Wednesday, August 20, 2008

I hurt my F-ing foot.....




I was just doing my band exercises--bicep curls I think. I moved my foot to get a better stance and got a sharp pain across the top of my foot. I thought--hmmmm....what's up with that???? There's no swelling or bruising, but it hurts like hell. I was able to finish my workout and I've been able to walk. I just need to be careful making lateral movements.

I have been SO on the verge of just chucking all this fitness stuff. Then I go on all y'all's blogs and I am re-motivated. I know that I feel so much better when I workout. The aches and pains of aging are minimized and my energy is so much better. BESIDES...I like myself so much better! Don't you??? Doesn't fitness make your life better?! Leave a comment telling me how fitness has affected your life.

Saturday, August 16, 2008

Team Work!




I was thinking...with the Olympics and all....who's on my team? What about you. Do you have a team? Who is PULLING for you to win? Who is motivating you to workout? Eat Right???

Do you tell your family and friends what your goals are? Do they support you?
That means: Do they try to get you to cheat, by making your "favorite" dinner, baking desserts, offering drinks at a party?

How many of your TEAM works out with you? Do they cancel on workout sessions, make excuses?

Here's a rundown of who's on my team:

- my hubbie

- my family

- my friends

- my online support group--that means you..shredders!

As one person striving to reach a goal--that's pretty good.
BUT when you have a team that backs you up…that's makes you GREAT!

Thursday, August 14, 2008

Energy!


I came home last night and had so much creative energy that I was able to design four new dolls for my craft site!

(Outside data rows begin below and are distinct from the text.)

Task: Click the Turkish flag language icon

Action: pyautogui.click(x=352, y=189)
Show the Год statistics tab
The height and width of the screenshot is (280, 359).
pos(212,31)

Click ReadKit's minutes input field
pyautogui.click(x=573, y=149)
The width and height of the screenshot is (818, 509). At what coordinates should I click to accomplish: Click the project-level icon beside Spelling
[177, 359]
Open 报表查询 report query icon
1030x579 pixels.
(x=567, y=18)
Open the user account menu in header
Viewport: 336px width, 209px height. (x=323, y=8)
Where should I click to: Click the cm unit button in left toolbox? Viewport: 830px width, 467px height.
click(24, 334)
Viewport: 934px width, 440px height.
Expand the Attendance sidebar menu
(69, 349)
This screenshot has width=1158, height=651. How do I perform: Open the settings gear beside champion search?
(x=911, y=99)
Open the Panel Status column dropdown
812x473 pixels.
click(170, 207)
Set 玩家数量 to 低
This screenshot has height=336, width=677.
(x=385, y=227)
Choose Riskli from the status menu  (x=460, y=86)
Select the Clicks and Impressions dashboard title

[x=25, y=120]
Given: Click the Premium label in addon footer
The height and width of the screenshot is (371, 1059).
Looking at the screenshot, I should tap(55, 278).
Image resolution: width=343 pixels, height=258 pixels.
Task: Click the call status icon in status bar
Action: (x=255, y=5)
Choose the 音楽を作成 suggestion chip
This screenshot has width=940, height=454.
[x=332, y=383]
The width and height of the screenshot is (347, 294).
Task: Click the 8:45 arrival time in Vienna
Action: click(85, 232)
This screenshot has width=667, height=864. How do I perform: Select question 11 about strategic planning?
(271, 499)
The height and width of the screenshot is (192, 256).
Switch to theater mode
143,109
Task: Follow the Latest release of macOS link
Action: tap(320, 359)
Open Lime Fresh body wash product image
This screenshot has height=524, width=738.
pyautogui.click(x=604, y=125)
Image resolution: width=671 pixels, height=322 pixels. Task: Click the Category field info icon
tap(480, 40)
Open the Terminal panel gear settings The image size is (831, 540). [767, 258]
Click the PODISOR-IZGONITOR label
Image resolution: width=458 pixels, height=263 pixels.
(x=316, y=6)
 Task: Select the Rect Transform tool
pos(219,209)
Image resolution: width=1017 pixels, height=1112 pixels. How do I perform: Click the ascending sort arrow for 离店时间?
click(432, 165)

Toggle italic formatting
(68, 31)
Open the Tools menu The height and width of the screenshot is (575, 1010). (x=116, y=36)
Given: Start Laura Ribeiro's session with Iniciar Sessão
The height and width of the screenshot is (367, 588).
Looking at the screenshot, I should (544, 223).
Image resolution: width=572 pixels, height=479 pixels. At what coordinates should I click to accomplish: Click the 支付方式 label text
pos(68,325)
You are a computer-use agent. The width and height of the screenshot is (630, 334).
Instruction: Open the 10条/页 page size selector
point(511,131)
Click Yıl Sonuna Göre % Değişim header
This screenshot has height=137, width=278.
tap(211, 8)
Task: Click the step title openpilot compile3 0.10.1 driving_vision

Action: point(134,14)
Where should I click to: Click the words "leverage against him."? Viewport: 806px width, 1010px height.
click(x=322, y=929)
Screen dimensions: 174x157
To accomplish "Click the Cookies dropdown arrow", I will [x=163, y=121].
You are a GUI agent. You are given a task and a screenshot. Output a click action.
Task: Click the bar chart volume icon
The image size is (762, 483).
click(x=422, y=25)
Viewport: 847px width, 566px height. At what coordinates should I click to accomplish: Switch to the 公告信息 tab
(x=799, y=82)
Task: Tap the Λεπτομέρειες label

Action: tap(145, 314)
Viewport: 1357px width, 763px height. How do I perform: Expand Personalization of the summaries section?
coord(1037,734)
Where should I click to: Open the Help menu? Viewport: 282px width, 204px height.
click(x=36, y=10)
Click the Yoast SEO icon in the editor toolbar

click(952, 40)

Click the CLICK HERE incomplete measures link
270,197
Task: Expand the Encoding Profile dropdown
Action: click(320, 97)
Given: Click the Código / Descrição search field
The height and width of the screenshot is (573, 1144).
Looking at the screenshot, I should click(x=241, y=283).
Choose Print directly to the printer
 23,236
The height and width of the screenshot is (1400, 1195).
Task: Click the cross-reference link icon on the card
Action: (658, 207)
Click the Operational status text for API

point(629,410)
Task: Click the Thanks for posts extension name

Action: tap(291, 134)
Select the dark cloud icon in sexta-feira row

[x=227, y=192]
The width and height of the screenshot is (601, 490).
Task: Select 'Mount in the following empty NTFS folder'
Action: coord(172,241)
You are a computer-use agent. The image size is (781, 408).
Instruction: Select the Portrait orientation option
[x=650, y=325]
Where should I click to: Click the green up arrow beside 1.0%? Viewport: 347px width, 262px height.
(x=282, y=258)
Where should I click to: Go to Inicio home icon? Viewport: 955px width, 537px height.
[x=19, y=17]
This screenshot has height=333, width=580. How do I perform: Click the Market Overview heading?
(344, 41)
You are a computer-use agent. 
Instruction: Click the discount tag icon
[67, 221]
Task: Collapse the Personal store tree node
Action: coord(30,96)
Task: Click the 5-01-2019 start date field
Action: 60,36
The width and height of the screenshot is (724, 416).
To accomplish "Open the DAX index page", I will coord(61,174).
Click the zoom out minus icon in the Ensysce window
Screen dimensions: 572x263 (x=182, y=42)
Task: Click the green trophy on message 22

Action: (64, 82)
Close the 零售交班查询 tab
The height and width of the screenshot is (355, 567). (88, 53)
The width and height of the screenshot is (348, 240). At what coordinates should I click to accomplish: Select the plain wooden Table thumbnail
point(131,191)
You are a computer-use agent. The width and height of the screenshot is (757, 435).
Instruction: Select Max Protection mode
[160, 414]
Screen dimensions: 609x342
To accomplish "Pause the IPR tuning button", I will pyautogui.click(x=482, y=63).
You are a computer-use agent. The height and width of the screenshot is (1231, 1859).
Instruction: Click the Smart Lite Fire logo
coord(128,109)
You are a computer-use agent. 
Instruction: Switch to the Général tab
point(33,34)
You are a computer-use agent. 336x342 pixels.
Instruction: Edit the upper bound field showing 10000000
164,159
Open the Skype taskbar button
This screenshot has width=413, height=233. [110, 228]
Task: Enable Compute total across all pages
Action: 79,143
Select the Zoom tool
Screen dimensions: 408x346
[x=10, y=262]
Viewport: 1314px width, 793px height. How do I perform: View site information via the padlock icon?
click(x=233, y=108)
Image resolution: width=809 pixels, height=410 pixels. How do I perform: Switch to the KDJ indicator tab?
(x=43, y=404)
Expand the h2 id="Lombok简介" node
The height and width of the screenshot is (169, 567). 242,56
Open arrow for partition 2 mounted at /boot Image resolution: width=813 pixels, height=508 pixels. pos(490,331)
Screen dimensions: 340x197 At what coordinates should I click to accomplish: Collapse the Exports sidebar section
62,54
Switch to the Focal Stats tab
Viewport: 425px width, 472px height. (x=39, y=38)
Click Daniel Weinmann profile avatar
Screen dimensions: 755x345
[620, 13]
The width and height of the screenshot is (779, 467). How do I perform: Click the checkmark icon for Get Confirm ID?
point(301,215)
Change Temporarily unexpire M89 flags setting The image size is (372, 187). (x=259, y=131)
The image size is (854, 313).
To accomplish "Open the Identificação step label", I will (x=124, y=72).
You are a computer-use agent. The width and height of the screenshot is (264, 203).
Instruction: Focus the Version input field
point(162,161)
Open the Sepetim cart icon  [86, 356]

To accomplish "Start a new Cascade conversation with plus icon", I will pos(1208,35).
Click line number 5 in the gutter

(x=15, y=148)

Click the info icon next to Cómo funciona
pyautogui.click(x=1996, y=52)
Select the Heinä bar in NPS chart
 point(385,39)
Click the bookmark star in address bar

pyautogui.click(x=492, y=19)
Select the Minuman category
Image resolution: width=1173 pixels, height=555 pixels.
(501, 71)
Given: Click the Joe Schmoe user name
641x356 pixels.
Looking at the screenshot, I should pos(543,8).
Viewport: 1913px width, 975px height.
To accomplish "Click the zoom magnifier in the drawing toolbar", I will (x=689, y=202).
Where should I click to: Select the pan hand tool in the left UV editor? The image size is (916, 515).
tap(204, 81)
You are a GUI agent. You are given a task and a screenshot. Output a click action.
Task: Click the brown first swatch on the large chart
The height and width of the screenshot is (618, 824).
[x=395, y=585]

I also cut out several little projects and I'm ready to sew and go! My hubby was asleep on the couch when I got home, not sure if that had anything to do with it or not! LOL!!!

I have been adding more and more raw foods into my diet--following Debbie and Lynda's lead. I really just have not been a huge meat eater, and as for dairy products--plain yogurt is about it. I would be perfectly happy eating fruit all day. I have ALWAYS been that way. Too bad I never listened to my body! I have been up until 10:30 for two nights just full of it...energy, guys, energy. I just can't seem to find my off switch! I have tons of energy for my workouts AND for all the rest of the things I need to do thru the day! I have lost 2 lbs, and an inch off my waist since last week. Finally...My body is changing again. I felt stuck on pause for about 2 months. I'm a really happy camper right now!

Today was lower body: Lots of flunges, squats, and ball exercises like hamstring curls. I love this Barry's Boot Camp! I also did a "trouble spot" upper body video and abs. About a 50 min workout total. I am going to get a short walk in tonite also--if it doesn't rain again. We are in the middle of our monsoon season and you can never count on walking in the evening....downpours just about every evening. They don't last long, but just long enough to get you interested in something else, and forgetting about your walk!